I chose an open source package called bBlog. I hacked away at it until it looked and behaved the way I wanted, then started blogging. Subsequently, bBlog went tits up (sorry to get technical), and no one was writing bug fixes or adding new features. I knew that migrating from one blog package to another was going to be a huge pain in the ass, so I put it off. Recent problems compelled me to bite the bullet and invest the effort to switch from bBlog to WordPress and, as of this post, you’re soaking in it.

Cosmetically, you will notice few changes. I went from a three column layout (date, content, sidebar) to a two column layout (date + content, sidebar), which buys me a little more real estate in the content column. Everything else looks and behaves pretty much the same as it did before, except now I’m using software backed by a thriving developer community.

Doing the migration was an interesting exercise. Pretty much every web-related skill I’ve learned (HTML, PHP, SQL, Regex, Apache) was brought to bear, and the whole thing probably took 30 hours. If I had to do it again it would probably take half the time, eliminating the effort I expended going down blind alleys, and the like. So it goes.
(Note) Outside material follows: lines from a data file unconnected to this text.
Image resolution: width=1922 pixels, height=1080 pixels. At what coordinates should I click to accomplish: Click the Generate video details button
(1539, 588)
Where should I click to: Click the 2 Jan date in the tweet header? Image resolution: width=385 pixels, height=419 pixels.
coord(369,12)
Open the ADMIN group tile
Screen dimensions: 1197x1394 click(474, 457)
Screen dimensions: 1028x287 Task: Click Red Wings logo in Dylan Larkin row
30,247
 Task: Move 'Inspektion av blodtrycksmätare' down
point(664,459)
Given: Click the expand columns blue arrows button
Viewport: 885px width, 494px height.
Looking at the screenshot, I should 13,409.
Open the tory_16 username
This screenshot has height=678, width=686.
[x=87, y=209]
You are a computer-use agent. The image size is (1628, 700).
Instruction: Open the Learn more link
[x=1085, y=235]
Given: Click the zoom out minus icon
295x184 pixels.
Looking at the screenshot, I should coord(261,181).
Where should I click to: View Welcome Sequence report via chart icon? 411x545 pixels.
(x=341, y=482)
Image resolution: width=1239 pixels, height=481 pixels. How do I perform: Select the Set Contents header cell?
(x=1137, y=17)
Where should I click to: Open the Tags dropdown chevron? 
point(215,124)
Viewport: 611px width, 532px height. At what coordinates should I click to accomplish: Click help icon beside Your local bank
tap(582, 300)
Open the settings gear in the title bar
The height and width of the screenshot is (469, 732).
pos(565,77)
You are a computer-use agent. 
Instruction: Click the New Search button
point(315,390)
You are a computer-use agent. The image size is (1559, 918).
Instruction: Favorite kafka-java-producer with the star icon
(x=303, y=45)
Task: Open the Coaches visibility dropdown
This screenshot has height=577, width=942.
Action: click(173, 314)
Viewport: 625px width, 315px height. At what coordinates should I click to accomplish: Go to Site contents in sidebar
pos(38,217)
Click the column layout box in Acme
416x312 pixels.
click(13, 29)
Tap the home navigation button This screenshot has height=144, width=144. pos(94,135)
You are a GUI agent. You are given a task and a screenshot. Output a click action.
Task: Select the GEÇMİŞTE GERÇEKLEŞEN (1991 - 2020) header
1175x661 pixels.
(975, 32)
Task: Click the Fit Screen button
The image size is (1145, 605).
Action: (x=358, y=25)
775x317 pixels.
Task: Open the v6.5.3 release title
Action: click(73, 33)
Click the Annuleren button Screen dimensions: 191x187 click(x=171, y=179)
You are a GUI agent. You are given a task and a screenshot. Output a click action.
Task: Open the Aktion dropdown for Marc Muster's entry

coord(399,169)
If you access the blog via the RSS feed, please update the feed URL to the following, at your convenience:

The old feed, however, will continue to work for a period of time.

Thank you, kindly.

Shit, It’s My 100th Post

Monday, May 5th, 2008

After spending a couple of weeks thinking about a suitable entry for my 100th blog post, I ended up deciding just to play to my base and go with scatological humor. This weekend I saw the bottle depicted below:

Baby Faces

At a glance, I swore that it said “Baby Feces” (previously). And I’m starting to think it’s a new marketing strategy. Double Take Advertising.